JECHIEL RAJCHMAN (HENRYK ROMANOWSKI)

On 12 October 1945, in Łódź, Judge Z. Łukaszkiewicz interviewed the person specified below as a witness, without swearing him in. Having been advised of the criminal liability for making false declarations, the witness testified as follows:


Forename and surname Jechiel Rajchman (Henryk Romanowski)
Age 33
Names of parents Efraim
Place of residence Łódź, Piramowicza Street 8
Occupation director of a factory
Religious affiliation Judaism
Criminal record none

On 10 October 1942 I arrived at Treblinka in a transport of Jews from the Lublin Voivodeship (towns: Lubartów, Ostrów, Łęczna, Parczew and Kamionka). The transport consisted of about 12,000 people, with each wagon containing about 150 people. The wagons had been loaded at the railway station in Lubartów.

After the arrival at the Treblinka railway station, the wagons were moved onto the ramp of the camp in groups. In my group, the men and women were ordered to strip naked and to fold their clothes. Then, a number of naked men was selected to carry the clothes. After the work had been completed (I had also been selected to do it), one of the Germans asked if there was a barber among us. I then volunteered as a barber and was ordered to get dressed again; I was then sent into the area of Camp no. 2 (in which there were gas chambers) in order to shave the naked women.

The shaving took place in a single chamber, the first one, which had been turned into a barber’s shop.

The building housed ten gas chambers, each of them sixty four square meters and about two meters high. The entrance into each chamber led from the corridor; outside, each chamber had a hatch that could be lifted up to remove corpses.

The killing of people consisted of pumping air out and pumping in the gas from the motor. The motor was located in the extension next to the chambers. I can remember that once when the frequency of the transports was lower, the Germans performed an experiment and did not pump the gas in; they only pumped the air out. After 48 hours, when the chamber was opened, there were still people in there showing signs of life.

Next to the building with the ten chambers was another smaller one with three chambers and with a motor too.

About 1,400 people were put into a single chamber in the building that housed ten large chambers. At the times when the extermination process was at its most intensive all 13 chambers were used.

After three days’ work shaving women I was permanently assigned to Camp no. 2, where I worked until the outbreak of the uprising, initially as a corpse carrier, and later I extracted false teeth and gold crowns from the mouths of the corpses.

The cremation of corpses did not start on a large scale until January 1943, when the new head of Camp no. 2 arrived, an SS-man and an expert on the cremation of corpses. Then, they constructed five or six furnaces which consisted of concrete foundations with pieces of iron railway tracks put on them above the surface of the ground. On the top of this grate, about 2,500 corpses [extracted] from the pits by Bagier diggers were put at any one time and it was set on fire from the bottom up. Later, in the spring, the cremation intensified with the furnaces being constantly in operation almost until the outbreak of the uprising.

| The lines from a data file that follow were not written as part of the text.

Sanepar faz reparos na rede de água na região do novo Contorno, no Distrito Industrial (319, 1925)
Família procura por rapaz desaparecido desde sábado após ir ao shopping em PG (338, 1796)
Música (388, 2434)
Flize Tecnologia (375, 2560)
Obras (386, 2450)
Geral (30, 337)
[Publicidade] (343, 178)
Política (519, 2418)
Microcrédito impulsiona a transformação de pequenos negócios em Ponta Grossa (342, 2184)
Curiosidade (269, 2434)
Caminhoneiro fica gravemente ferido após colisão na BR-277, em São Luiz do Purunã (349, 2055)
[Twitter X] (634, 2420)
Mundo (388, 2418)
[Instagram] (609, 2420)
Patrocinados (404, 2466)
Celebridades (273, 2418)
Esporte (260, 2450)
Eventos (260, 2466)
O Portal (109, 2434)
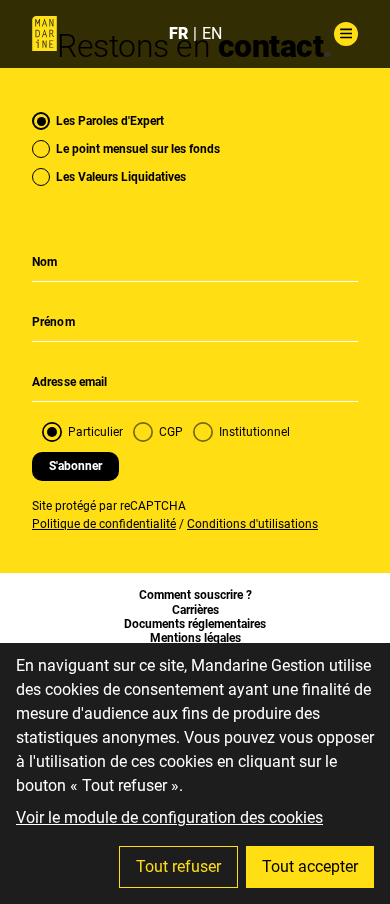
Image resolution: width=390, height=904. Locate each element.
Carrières (195, 610)
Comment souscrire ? (195, 595)
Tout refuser (178, 866)
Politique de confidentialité (104, 524)
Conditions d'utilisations (252, 524)
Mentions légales (195, 638)
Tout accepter (310, 866)
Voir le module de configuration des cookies (169, 817)
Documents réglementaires (195, 624)
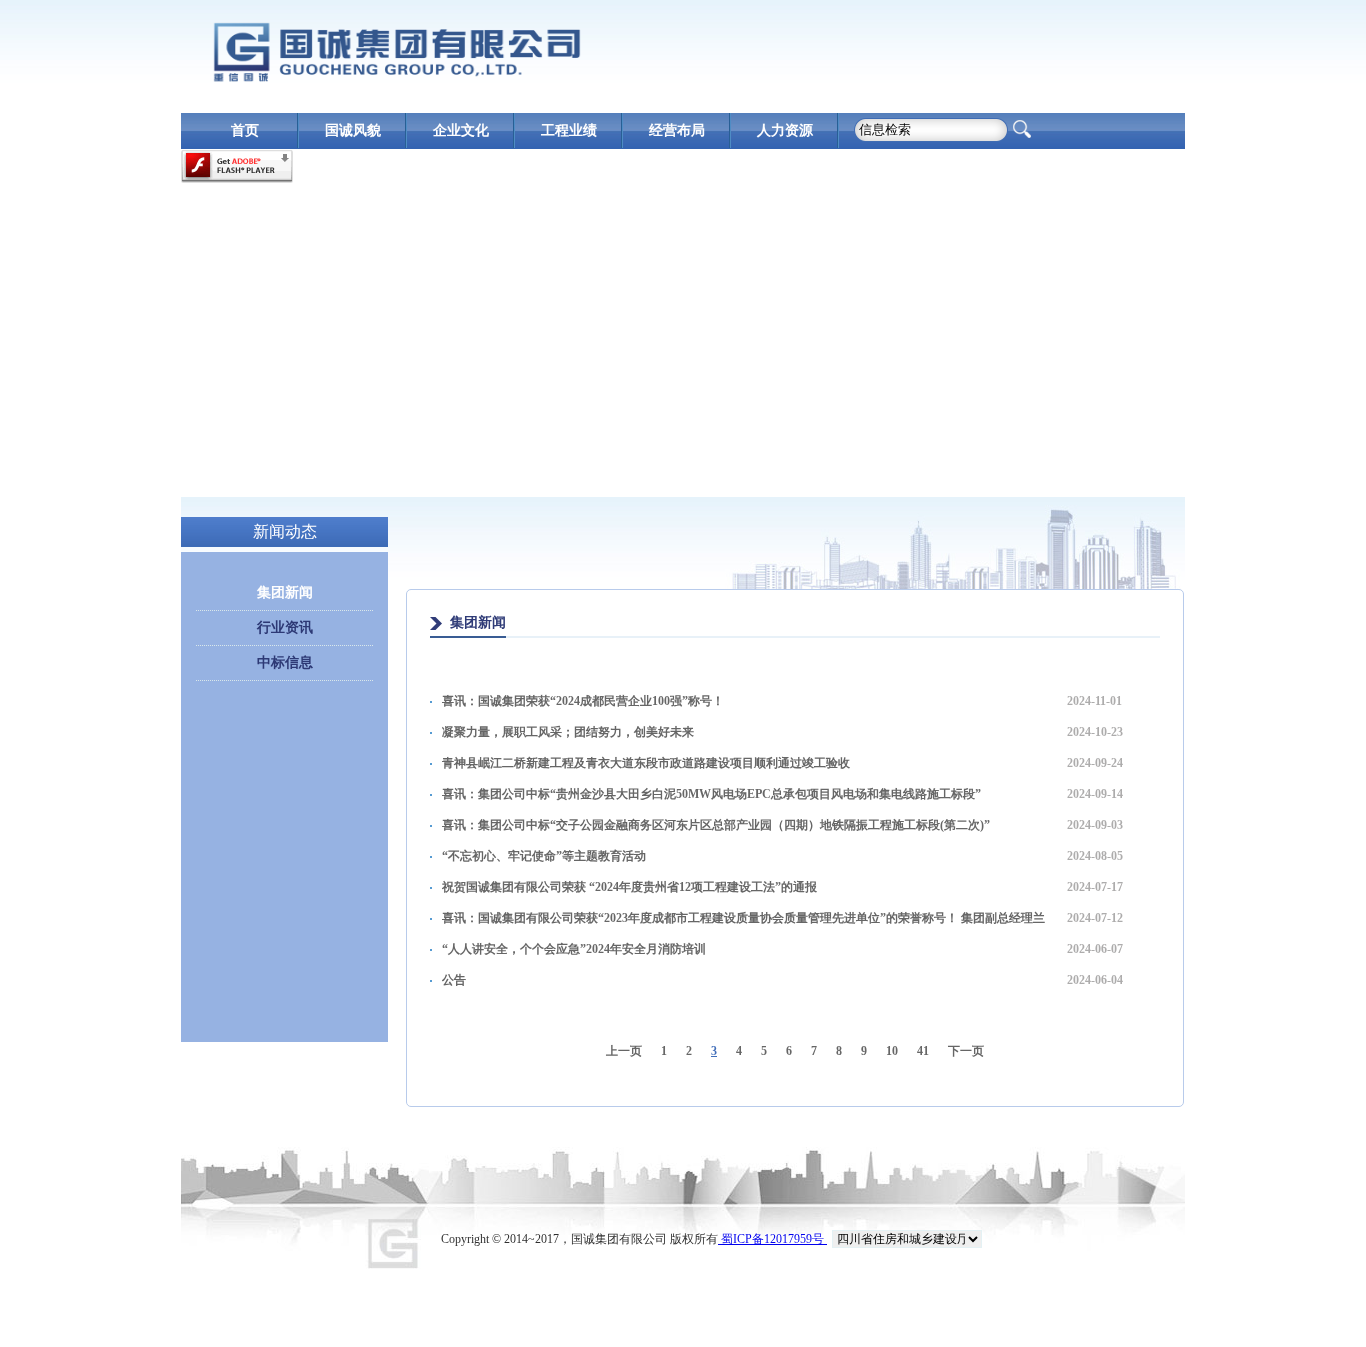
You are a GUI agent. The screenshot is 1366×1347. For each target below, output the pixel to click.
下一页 (966, 1051)
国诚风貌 (353, 130)
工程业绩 (569, 130)
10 (892, 1051)
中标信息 (285, 662)
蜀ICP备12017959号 (772, 1239)
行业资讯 (285, 627)
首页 (245, 130)
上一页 (624, 1051)
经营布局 (677, 130)
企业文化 (461, 130)
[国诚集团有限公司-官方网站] (396, 52)
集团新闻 (285, 592)
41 (923, 1051)
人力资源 (785, 130)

The pits from which corpses had been extracted were then filled with their ashes mixed with earth to cover up traces. The pits were not filled with ashes up to the top, but were covered with a thick layer of earth. Special attention was paid to not leaving any traces of the extermination on the surface. A special group of laborers was even formed that had to gather bones and cremate them.

I remember that it once happened that in one pit, after the corpses had been removed, there were a lot of human remains and a liquid produced by decomposing corpses. A laborer was then forced to undress and to climb down into the pit. He had to take out all the remains until there was nothing left.

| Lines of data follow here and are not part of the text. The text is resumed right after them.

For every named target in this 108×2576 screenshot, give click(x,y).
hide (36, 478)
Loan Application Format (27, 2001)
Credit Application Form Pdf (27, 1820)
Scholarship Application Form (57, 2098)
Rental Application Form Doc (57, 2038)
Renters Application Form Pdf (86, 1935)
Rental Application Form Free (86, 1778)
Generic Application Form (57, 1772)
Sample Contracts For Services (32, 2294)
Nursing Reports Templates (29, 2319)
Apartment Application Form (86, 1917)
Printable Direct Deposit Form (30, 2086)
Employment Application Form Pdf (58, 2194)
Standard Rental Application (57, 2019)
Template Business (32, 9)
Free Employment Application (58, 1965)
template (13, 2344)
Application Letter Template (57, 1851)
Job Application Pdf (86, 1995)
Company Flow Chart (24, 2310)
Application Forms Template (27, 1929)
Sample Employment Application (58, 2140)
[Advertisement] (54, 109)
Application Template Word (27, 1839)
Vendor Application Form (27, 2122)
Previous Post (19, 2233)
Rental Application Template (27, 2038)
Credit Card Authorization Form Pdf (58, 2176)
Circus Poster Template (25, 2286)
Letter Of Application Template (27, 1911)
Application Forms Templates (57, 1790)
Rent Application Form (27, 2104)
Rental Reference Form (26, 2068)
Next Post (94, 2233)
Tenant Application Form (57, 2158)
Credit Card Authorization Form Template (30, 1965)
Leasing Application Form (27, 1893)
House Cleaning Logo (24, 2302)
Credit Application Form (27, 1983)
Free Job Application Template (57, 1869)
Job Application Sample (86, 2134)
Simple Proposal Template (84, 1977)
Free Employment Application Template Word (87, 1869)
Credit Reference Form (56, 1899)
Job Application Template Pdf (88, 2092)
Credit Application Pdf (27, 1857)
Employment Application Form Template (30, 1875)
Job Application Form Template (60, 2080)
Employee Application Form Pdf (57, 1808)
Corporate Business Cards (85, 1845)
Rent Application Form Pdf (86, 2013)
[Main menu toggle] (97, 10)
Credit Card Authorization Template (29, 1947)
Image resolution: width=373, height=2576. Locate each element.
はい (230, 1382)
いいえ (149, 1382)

From my arrival at the camp until about 25 December 1942, there were about 10,000 people sent to the camp for extermination daily and sometimes up to 18,000. After New Year’s Day, the frequency of transports decreased. I suppose that during that time, until the middle of May 1943, the frequency was about three transports a week. The last transport came in the middle of May 1943, from the Warsaw Ghetto.

There were about 300 Jewish laborers working constantly in Camp no. 2. They were treated cruelly and killed every day; at least 20 people out of those who were ill or weak were shot to death at the pits every day, and their number was constantly replenished with new ones from fresh transports.

As for the names of the German SS-men, I remember the surname Matias, an SS- Unterscharführer, who was the first commandant in this part of the camp. He was succeeded by the SS-Scharführer Karol Spezinger; I also remember the SS- Unterscharführer Lofl. There were also Ukrainians in the camp, who mistreated the laborers and the victims selected for extermination to the same degree as the Germans did.

During my whole stay in the camp I was a member of an underground organization, which staged a successful uprising on 2 August 1943. I took part in this uprising and I freed myself from the camp.

The witness interview report was read out to the witness and he confirmed it by signing it on each page.